#### [About this task]
When you reach the line containing "This screenshot has height=532, width=1087." in the records below, set it down exactly, together with every later line through the end, but not the pictures.

#### [Record excerpts]
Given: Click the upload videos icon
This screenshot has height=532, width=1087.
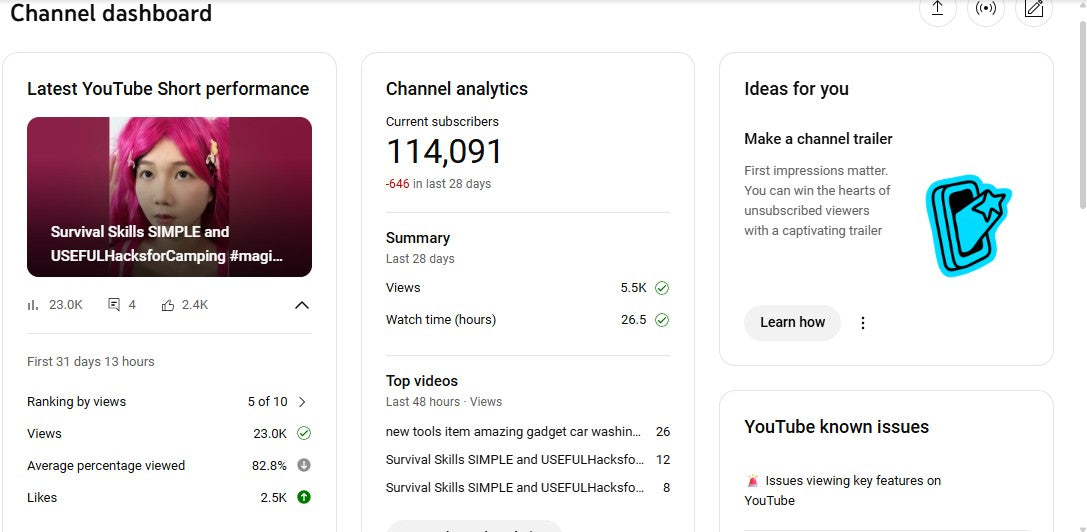Looking at the screenshot, I should point(937,9).
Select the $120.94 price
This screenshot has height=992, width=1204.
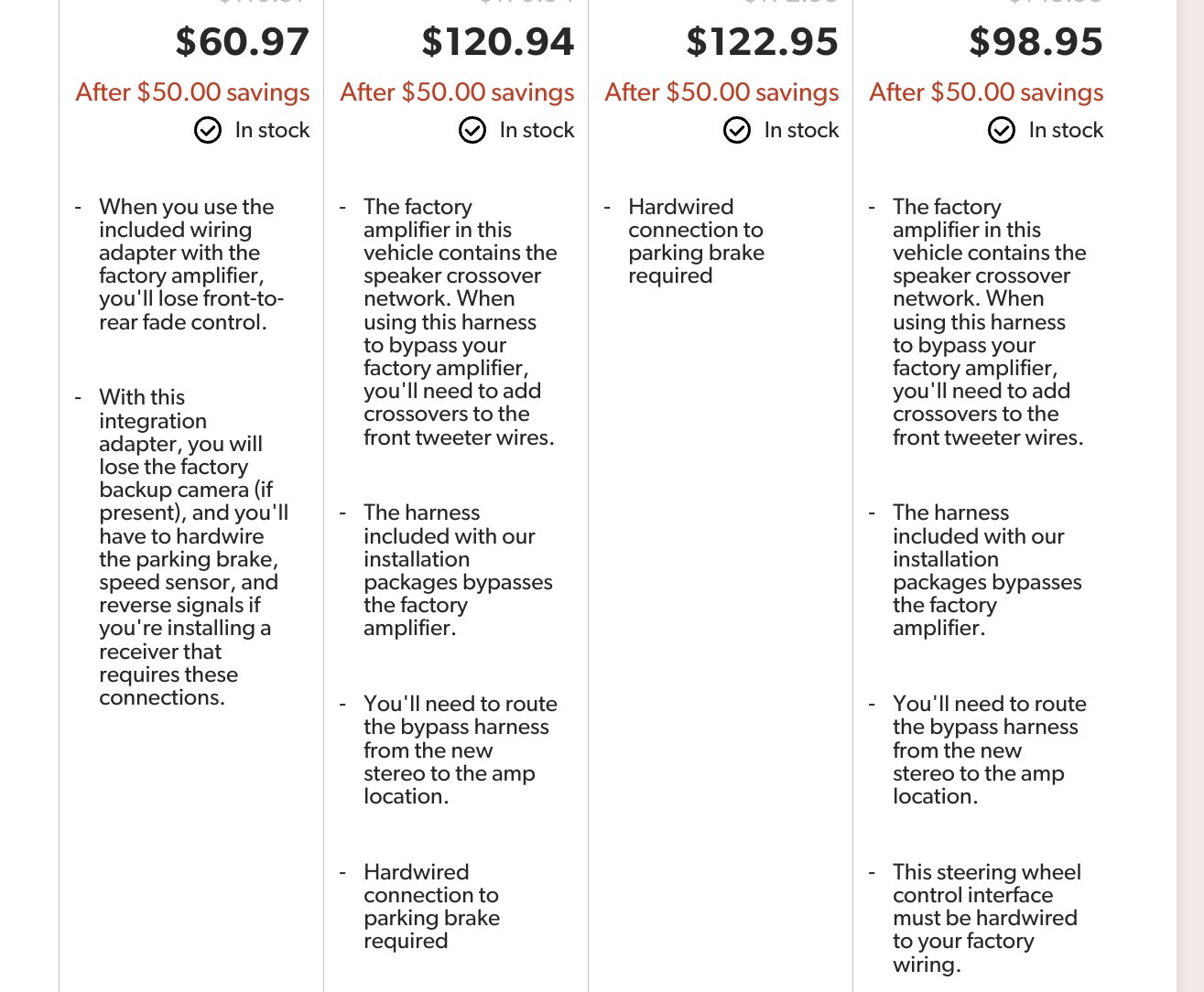coord(498,42)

#### [Task response]
This screenshot has height=532, width=1087.
Looking at the screenshot, I should point(937,9).
Select the $120.94 price
This screenshot has height=992, width=1204.
coord(498,42)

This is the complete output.